Ooibossen en trekvissen
Met zo’n verondieping slaan we meerdere slagen tegelijkertijd, want een ondiepere riviermonding biedt niet alleen een oplossing tegen de zoutwatertong, maar geeft ook een enorme boost aan de natuur. Een ondiepere rivier betekent namelijk flauwere oevers. Met als gevolg: meer ruimte voor natuur die echt hoort bij een delta. Zoals ooibossen op de oevers en onderwaternatuur waar trekvissen zich aanpassen aan het zoutere water voordat ze de tocht op zee aangaan. Ook vrijkomende havenbekkens bieden hier in de toekomst ruimte voor. Met het bestaande Programma Rivier als Getijdenpark hebben we op een groot aantal plekken in Rotterdam al dergelijke natuur ontwikkeld.
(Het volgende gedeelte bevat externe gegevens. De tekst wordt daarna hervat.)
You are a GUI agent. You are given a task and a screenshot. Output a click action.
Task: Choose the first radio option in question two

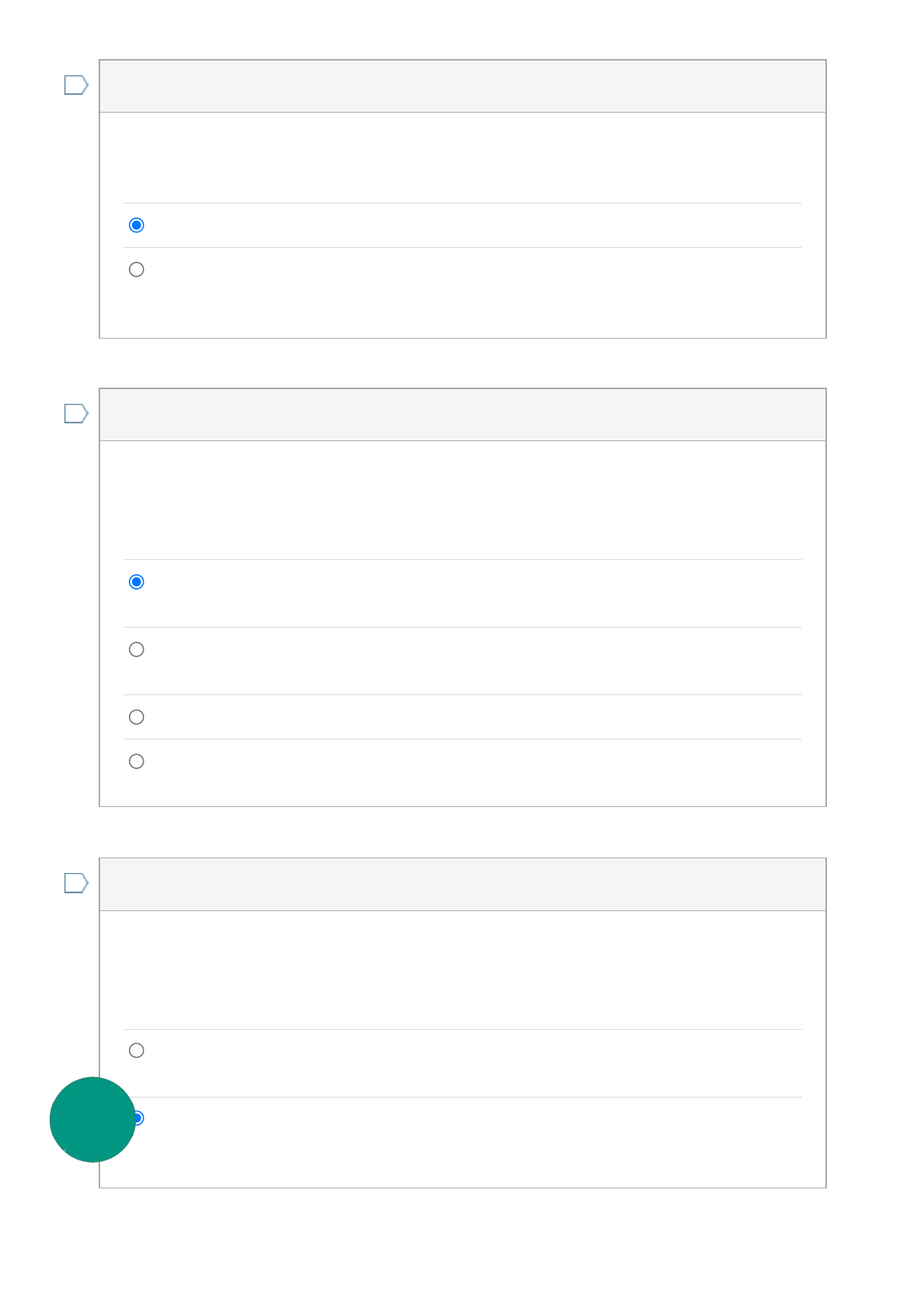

Dat kan bij een verondieping op termijn op nog veel meer plekken.
Zoet houden van ons drinkwater
Bovendien kunnen we door verondieping van de rivier de gevreesde zouttong temmen: een minder diepe rivier maakt dat zout zeewater minder ver de zoete rivier binnendringt. Dat is van groot belang voor het zoet houden van zowel ons drinkwater als het water voor de landbouw, dat bovenstrooms uit de Maas en de Rijn onttrokken wordt. Zeker nu de zeespiegel alsmaar verder stijgt, is dit van groot belang. Met een ondiepere Nieuwe Waterweg hoeft er ook minder rivierwater te worden afgevoerd door de Nieuwe Waterweg om de zouttong tegen te gaan. Daardoor kan er juist weer meer water worden afgevoerd via het Haringvliet en kunnen daar de sluizen vaker open blijven, heel belangrijk voor de zalm en andere trekvissen die deze opening gebruiken.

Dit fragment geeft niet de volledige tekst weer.